Un mal pour un bien ?

"Au moins, ils n'en ont pas fait du jambon ou des saucisses", ironisent des internautes chinois, sur le réseau social Weibo (en anglais). Car la Chine, comme l'Union européenne, connaît son lot de scandales alimentaires. Cette semaine, dans la province du Zhejiang, 46 personnes ont été condamnées à de la prison pour avoir découpé et vendu de la viande de porc provenant de plus d'un millier d'animaux malades. De la viande qui s'est retrouvée dans la chaîne alimentaire via un réseau illégal, raconte le Christian Science Monitor (en anglais).

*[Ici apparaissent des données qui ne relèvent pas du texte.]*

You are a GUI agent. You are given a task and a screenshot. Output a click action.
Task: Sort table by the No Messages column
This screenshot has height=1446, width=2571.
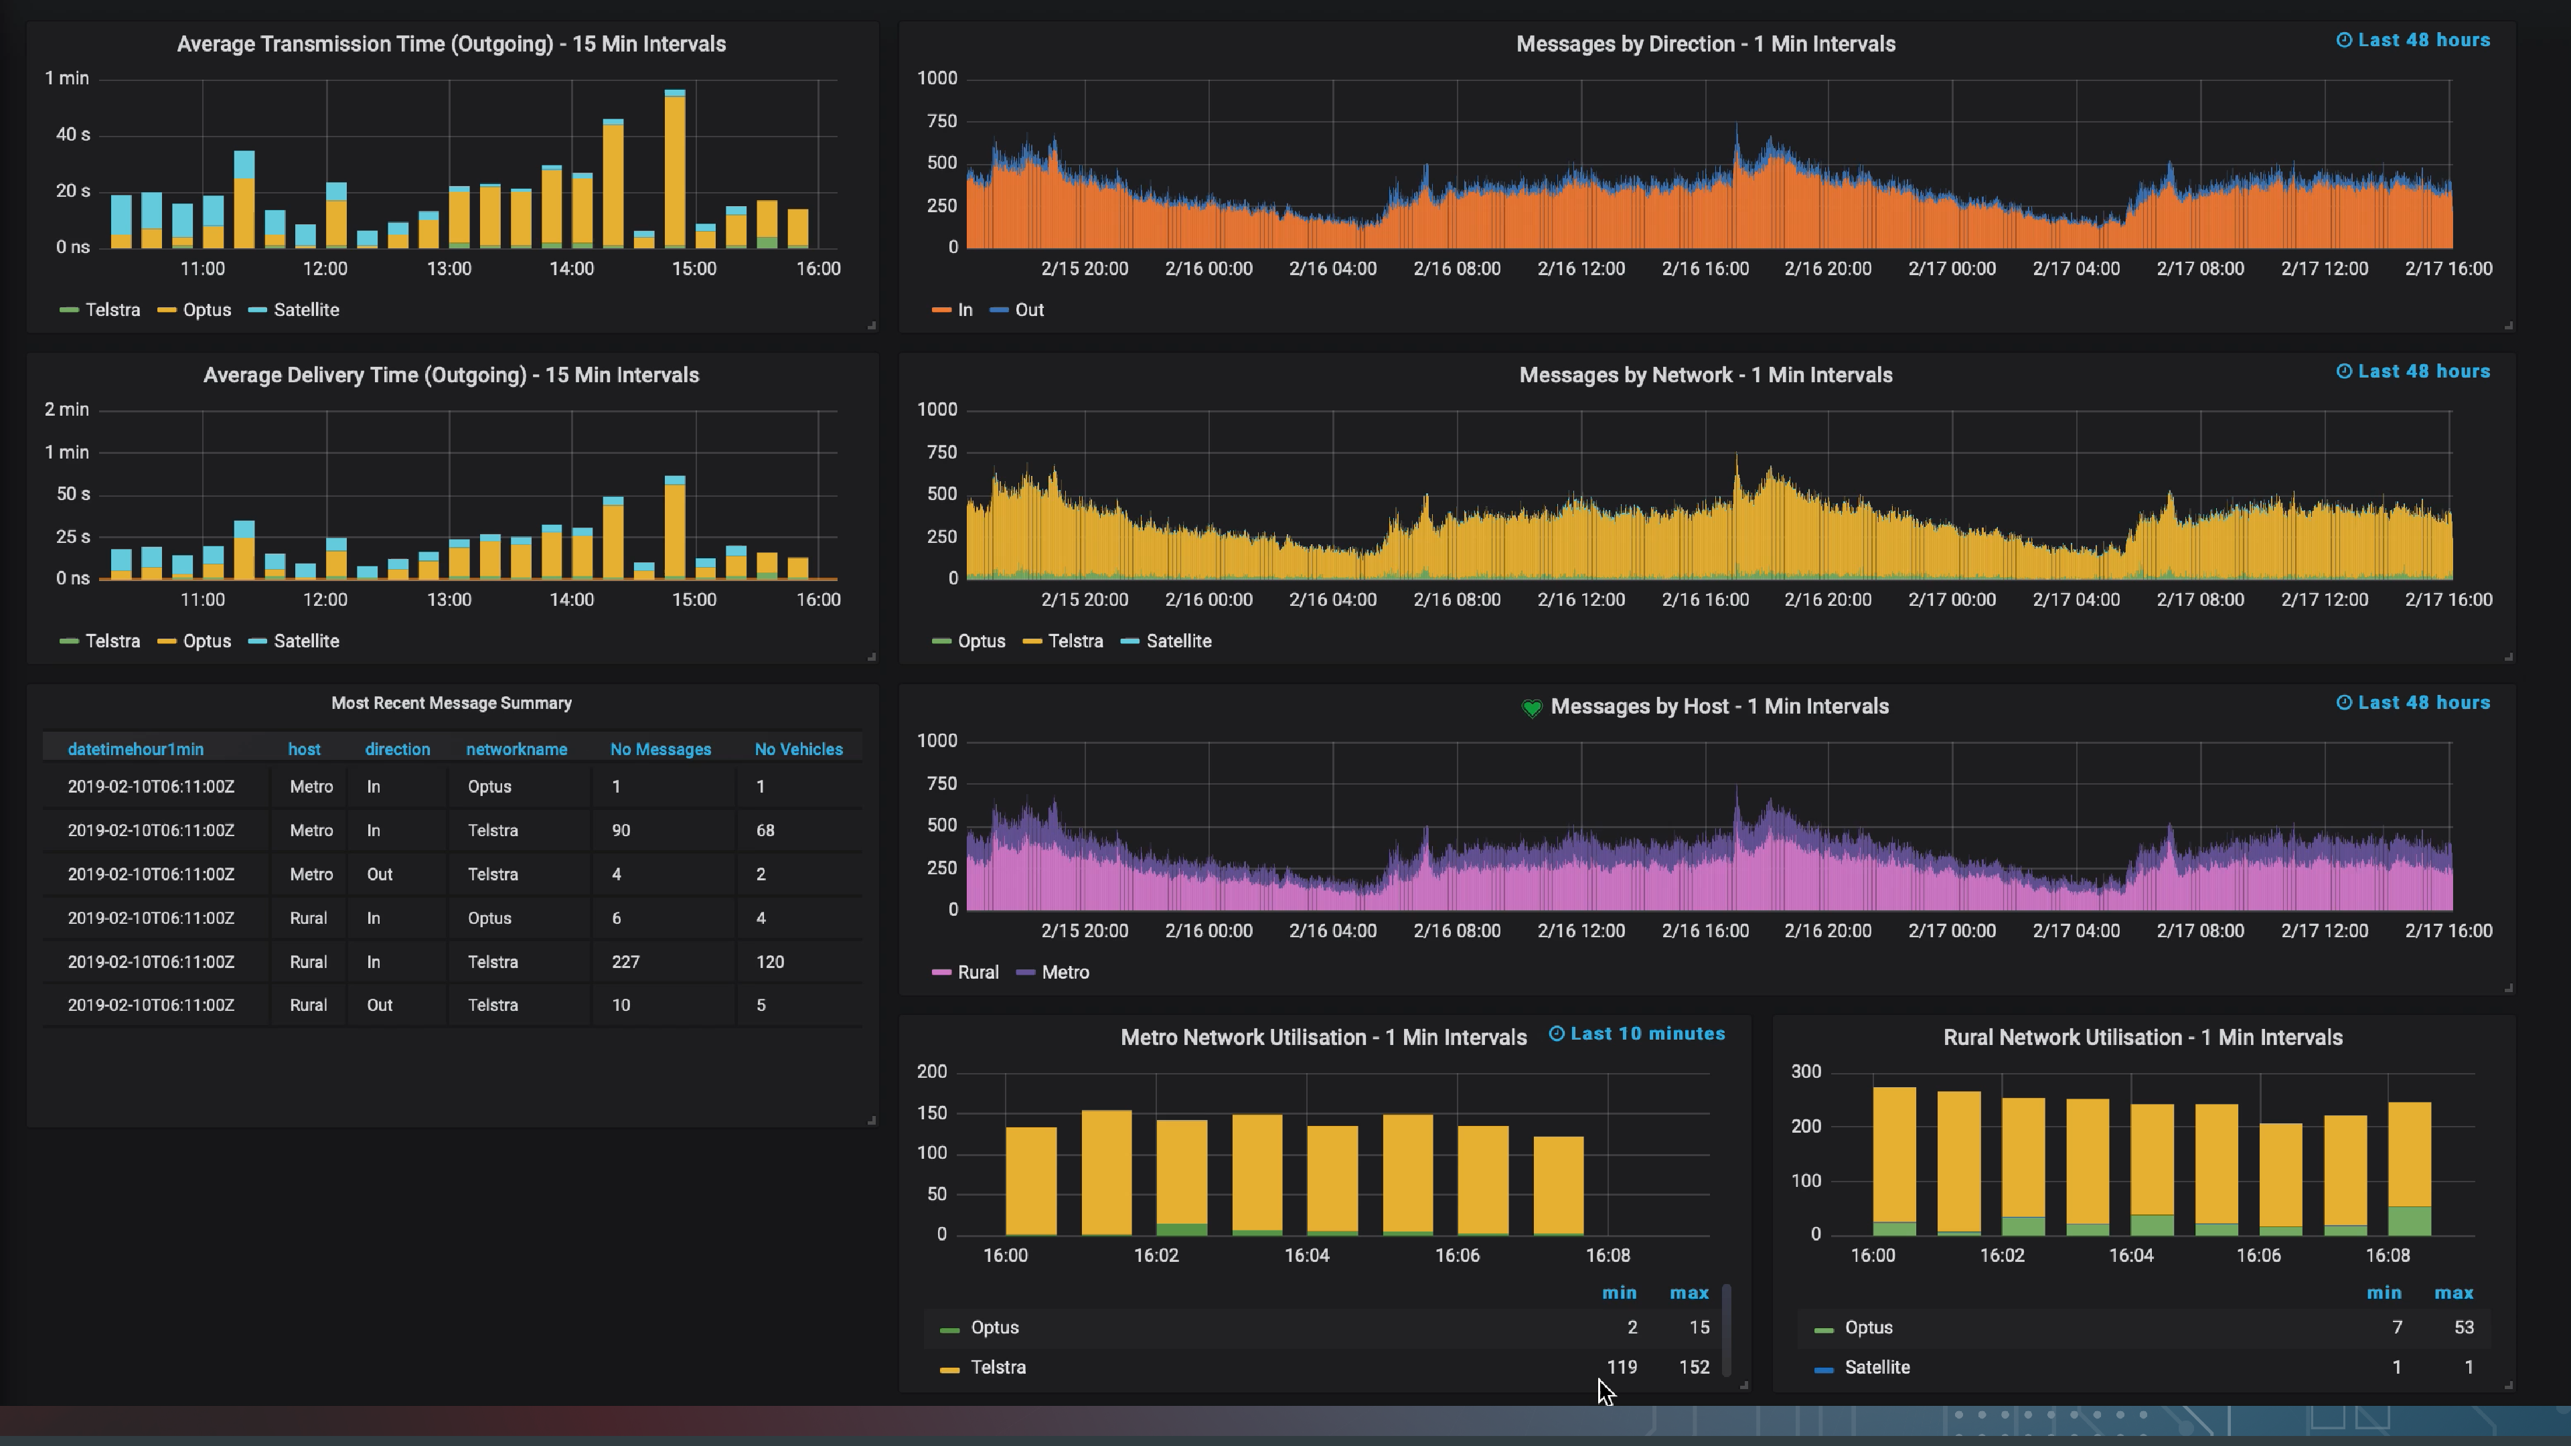pyautogui.click(x=660, y=749)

Il s'agirait d'une pratique courante, "une manière pour les producteurs de compenser leurs pertes", explique au même journal Feng Yonghui, consultant en business agricole à Pékin. Afin que les porcs du Huangpu n'arrivent pas dans les restaurants et sur les étals des bouchers, la ville de Shanghai, selon ses médias officiels, a donc renforcé ses contrôles.

Comment la Chine gère-t-elle la crise ?

Preuve que le gouvernement est mal à l'aise avec le sujet, certains termes de recherche ont été bloqués sur l'internet chinois. C'est le cas de "pigfestation", terme inventé par la chaîne Bloomberg (en anglais) pour désigner cette invasion de cochons morts, comme le rapporte le China Digital Times (en anglais).

En dire le moins possible : c'est la méthode choisie. Après avoir analysé des échantillons d'eau du Huangpu, les autorités de Shanghai ont affirmé que les résultats étaient "normaux". C'est tout. Ce qui rend sceptiques les habitants de la mégapole. "Près de 6 000 porcs crevés et la qualité de l'eau ne change pas. On assiste à un miracle", ironise ainsi un internaute, cité par l'AFP.

Ecœuré par cette méthode, l'avocat et blogueur Gan Yuanchun lance un défi aux responsables politiques locaux : "Bien, puisqu'il n'y a aucun problème pour boire cette eau, faites passer ce message si vous voulez demander au secrétaire du parti à Shanghai de boire ce bouillon de viande en premier", écrit-il sur Weibo.